A Little Introduction to Neural Networks
If you're anything like me, you may have recently heard people talk about AI a bit more. Apparently there are one or two companies that have made some progress in the field.
While I consider myself technologically savvy enough to use a computer and save a PDF, I've mostly spend time with my mind wandering whenever the topic comes up of how machine learning and neural networks function.
Nowadays, that's not the healthiest attitude, and since we at Felix Research are rather actively engaged in the field of using and developing Artificial Intelligence solutions, it became time to learn a bit more.
The problem that I have repeatedly faced is that many of the explanations of how the more complex models work feel a bit like this guide to drawing an Owl,

which while technically correct, sort of leaves out some key details.
Understandably, the large commercial providers (and cough 'non-profit' organisations) don't particularly have an interest in writing a guide for how to compete with them.
I'm in the fortunate position of not having to do all of our coding anymore (and I think the team is quite glad that we have Dimitri on board as our Founding Engineer), but I believe that I should know as much as possible about the subject, since it's pretty core to our business. As I learn, I figured I'd share this, and some of our readers might find it a useful 101-guide or reminder.
Linear Predictions with ML Models
The simplest possible model is a linear regression that takes an input and predicts an output.
Using Torch as one of the classic foundations for model building, we can quite simply write such a model.
In this simplest example, we are trying to train the model to learn y = 2x. Not really worth building a neural network for, but this example shows the basic structure of a neural network:
We define the Input and Output data for testing, our X and Y values, MSE loss and stochastic gradient descent (SGD). This is the most basic form of a model.
In this type of model, we use a mean squared error loss function to calculate the "wrongness" of a model prediction, and then gradient descent over epochs to train the model to be... less wrong. Our learning rate defines the step size at which we conduct this gradient descent.

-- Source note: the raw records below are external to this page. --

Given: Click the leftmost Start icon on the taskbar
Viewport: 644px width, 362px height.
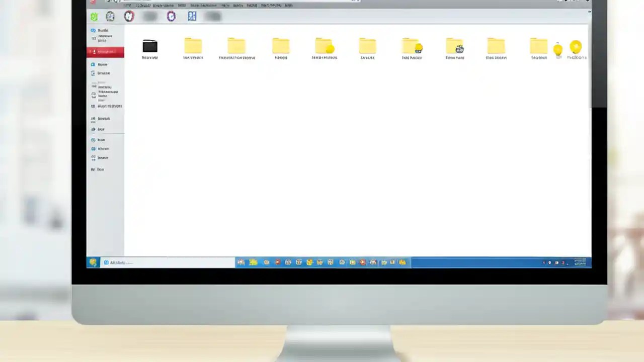Looking at the screenshot, I should pos(93,262).
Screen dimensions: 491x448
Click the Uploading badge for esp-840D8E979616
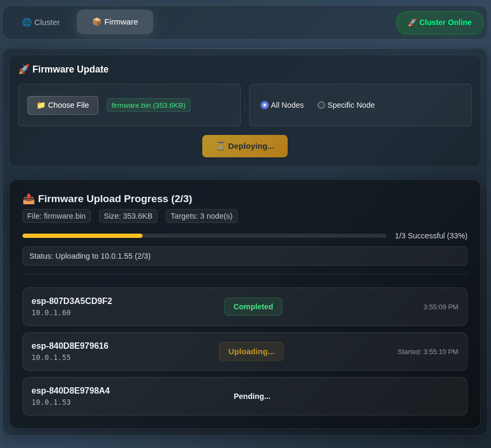point(251,351)
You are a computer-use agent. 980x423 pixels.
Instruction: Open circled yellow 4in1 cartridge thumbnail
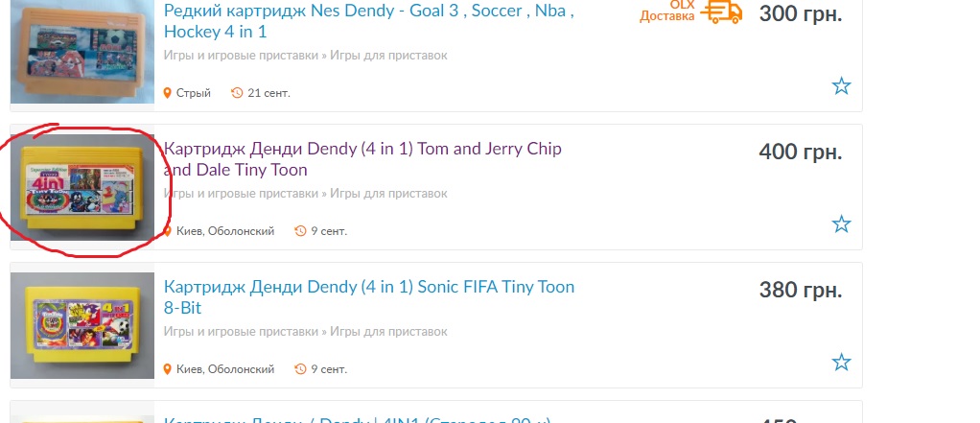[x=82, y=187]
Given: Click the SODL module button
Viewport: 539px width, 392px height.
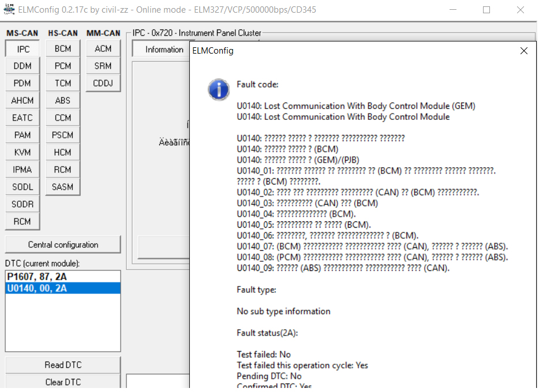Looking at the screenshot, I should click(x=23, y=187).
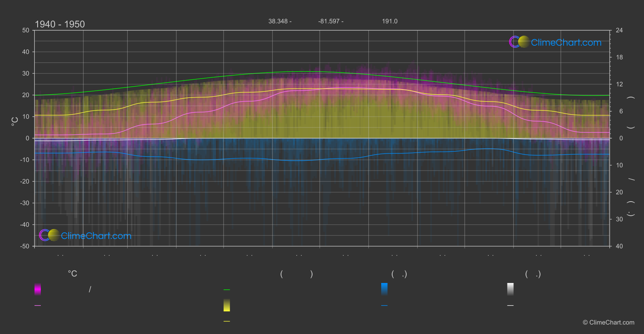Click the magenta gradient legend swatch

tap(38, 289)
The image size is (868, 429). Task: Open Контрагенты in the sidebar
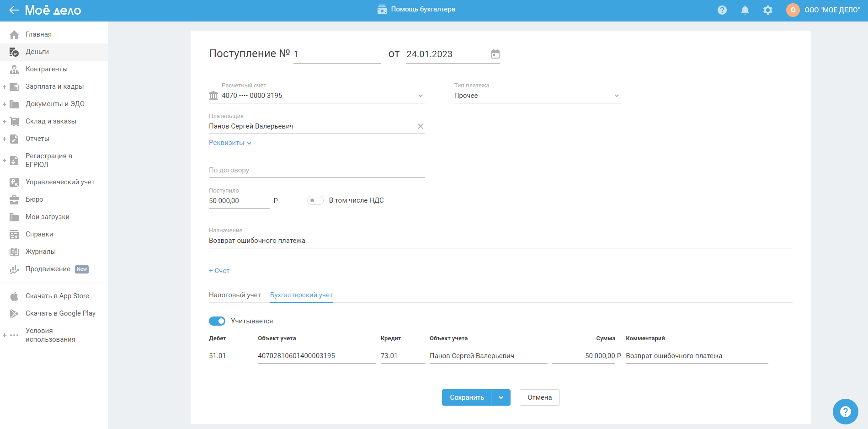[46, 69]
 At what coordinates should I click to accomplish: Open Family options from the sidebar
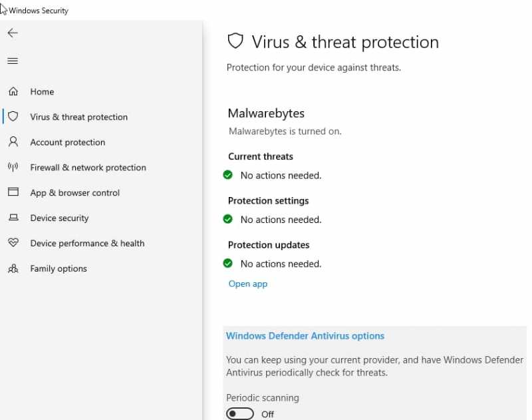pyautogui.click(x=58, y=268)
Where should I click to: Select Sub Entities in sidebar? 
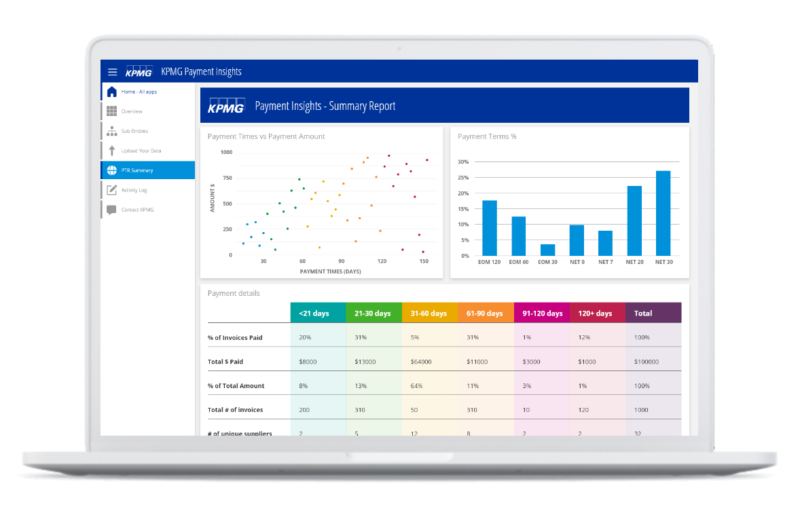coord(134,131)
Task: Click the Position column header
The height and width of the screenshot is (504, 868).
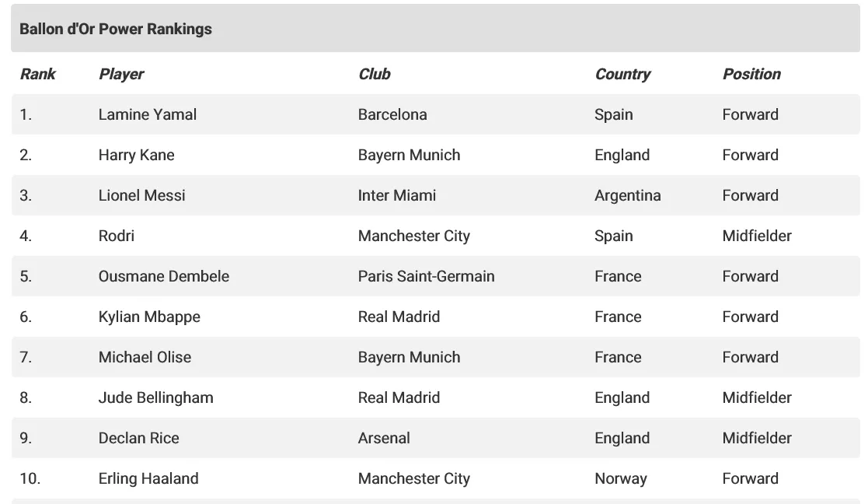Action: 751,74
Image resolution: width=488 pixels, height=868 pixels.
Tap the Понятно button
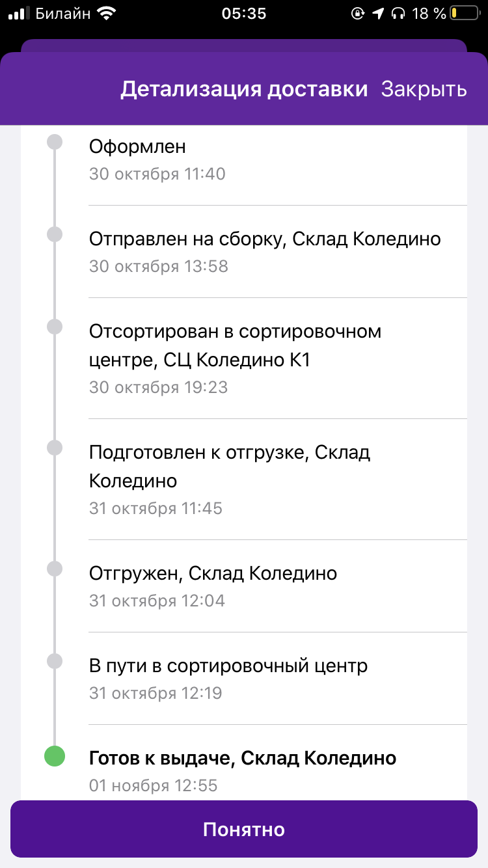[244, 829]
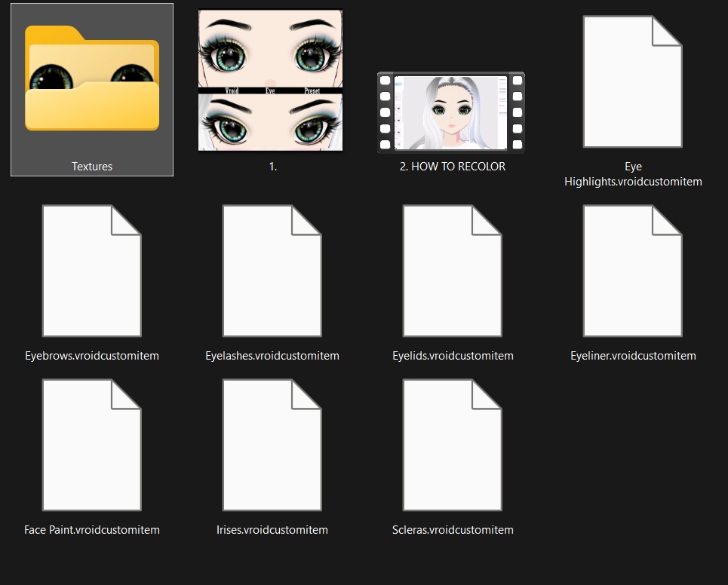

Changing our learning rate significantly impacts how and at what rate our weights get optimized to reduce loss, and involves a fair amount of trial and error.
The difference between gradient descent and stochastic gradient descent is primarily that in SGD we pick a random sample of our data at a given point in time rather than using the full sample of data to compute a gradient at each step, thus being more computationally efficient. [^1]
Important to note for the curious is that:
Strictly speaking, SGD was originally defined to update parameters by using exactly one training sample at a time. In modern usage, the term “SGD” is used loosely to mean “minibatch gradient descent,” a variant of GD in which small batches of training data are used at a time. The major advantage to using subsets of data rather than a singular sample is a lower noise level, because the gradient is equal to the average of losses from the minibatch. For this reason, minibatch gradient descent is the default in deep learning. Contrarily, strict SGD is rarely used in practice. These terms are even conflated by most machine learning libraries such as PyTorch and TensorFlow; optimizers are often called “SGD,” even though they typically use minibatches.
[^1] See IBM's great explainer on SGD for a better and more in depth explanation
import torch
import torch.nn as nn
import torch.optim as optim
import numpy as np
# 1. PREPARE DATA
# X is our input data, Y is our target data (labels).
# We must convert python lists into PyTorch Tensors.
X = torch.tensor([[1.0], [2.0], [3.0], [4.0], [5.0]], dtype=torch.float32)
Y = torch.tensor([[2.0], [4.0], [6.0], [8.0], [10.0]], dtype=torch.float32)
# 2. DEFINE THE MODEL
# We create a class that inherits from nn.Module
class SimpleNet(nn.Module):
def __init__(self):
super(SimpleNet, self).__init__()
self.linear = nn.Linear(1, 1)
def forward(self, x):
return self.linear(x)
model = SimpleNet()
# 3. DEFINE LOSS AND OPTIMIZER
# Loss Function: Measures how wrong the model is.
# MSE (Mean Squared Error) is standard for regression.
criterion = nn.MSELoss()
# Optimizer: Updates the weights to reduce the error.
# SGD = Stochastic Gradient Descent. lr = learning rate.
optimizer = optim.SGD(model.parameters(), lr=0.01)
# 4. THE TRAINING LOOP
# This is the heart of AI programming.
# Adding history to let us inspect what happens
history = {
'loss': [],
'weight': [],
'bias': []
}
epochs = 200
print("Training started...")
for epoch in range(epochs):
# A. Forward pass: Compute predicted y by passing x to the model
y_pred = model(X)
# B. Compute loss: Difference between predicted and actual
loss = criterion(y_pred, Y)
# We use .item() to get the plain python number out of the Tensor
history['loss'].append(loss.item())
history['weight'].append(model.linear.weight.item())
history['bias'].append(model.linear.bias.item())
# C. Zero gradients: Clear old gradients before calculation
optimizer.zero_grad()
# D. Backward pass: Compute gradient of the loss with respect to model parameters
loss.backward()
# E. Step: Update parameters (weights) based on gradients
optimizer.step()
if (epoch+1) % 100 == 0:
print(f'Epoch [{epoch+1}/{epochs}], Loss: {loss.item():.4f}')
checkpoint = {
'model_state': model.state_dict(),
'history': history
}
torch.save(checkpoint, "model_and_metrics.pth")
print("\nModel and metrics saved to model_and_metrics.pth")
This trains our most simple model that takes 1 input and 1 output over 200 epochs, and saves the model weights to a file, so we can load it again later.
Visually, we see graphs that may look familiar - as the training epochs go on, the MSE of the model decreases toward zero, and our weight and bias approach the actual mathematical function we are trying to imitate here.
In this case given the simplicity of the model, even a few epochs are enough to 'correctly' predict our output, but we do see that if we run the model at only 200 epochs, we are left with an output that is close, but given the equation, pretty far off the mark.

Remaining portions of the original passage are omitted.